BEGIN Quoted passage

We have not seen any fedmsgs from greenwave in prod for the last 16 days:
https://apps.fedoraproject.org/datagrepper/raw?category=greenwave
This is roughly the time it was last upgraded.
@giulia @dcallagh and/or @lholecek can you look and see if you can see any reason here?
Maybe redeploying "greenwave-fedmsg-consumers" pod will help.
The pod uses policy files (under "/etc/greenwave") to know when to emit fedmsg messages -- looks like it was not restarted in 18 days, though the "web" pod was restarted 2 days ago.
BTW, we have yet to figure out how to redeploy pods automatically when files in any ConfigMap they use were modified.
ConfigMap
CC @gnaponie
I redeployed it, but it didn't seem to help. Looking at the logs I don't see anything too dire looking:
[2018-07-23 16:36:24][greenwave.consumers.resultsdb DEBUG] Considering subject bodhi_update: 'FEDORA-2018-47d2ad9eaf' [2018-07-23 16:36:24][greenwave.consumers.resultsdb DEBUG] No cache value found for 'greenwave.resources:retrieve_results|bodhi_update FEDORA-2018-47d2ad9eaf' [2018-07-23 16:36:24][greenwave.consumers.resultsdb DEBUG] messaging: found 0 applicable policies of 7 for testcase 'update.server_cockpit_default' [2018-07-23 16:36:24][greenwave.consumers.resultsdb DEBUG] messaging: found 0 decision contexts [2018-07-23 16:36:24][moksha.hub DEBUG] 'ResultsDBHandler' thread 140212573837056 | Going back to waiting on the incoming queue. Message handled: True
Looks like the problem was that Greenwave did expect different message format for OpenQA compose test results.

END Quoted passage
BEGIN Data block

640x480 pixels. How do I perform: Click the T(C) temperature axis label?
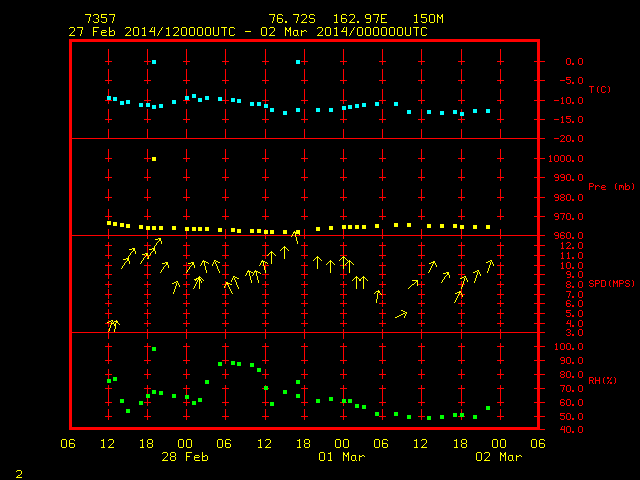(600, 89)
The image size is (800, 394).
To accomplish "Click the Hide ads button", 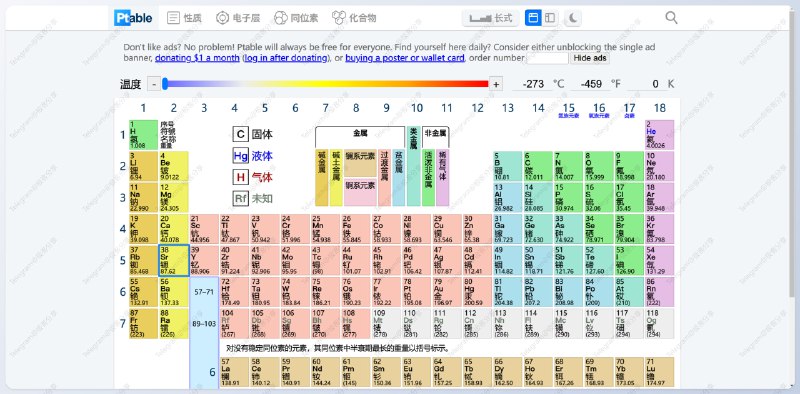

END Data block

# Written instruction
Reproduce the part of the Greenwave message thread that opens with the words containing "We have not" and closes with "pod will help.", renaming "prod" to "production" throughout. This data has no connection to the Greenwave message thread.

# Final result
We have not seen any fedmsgs from greenwave in production for the last 16 days:
https://apps.fedoraproject.org/datagrepper/raw?category=greenwave
This is roughly the time it was last upgraded.
@giulia @dcallagh and/or @lholecek can you look and see if you can see any reason here?
Maybe redeploying "greenwave-fedmsg-consumers" pod will help.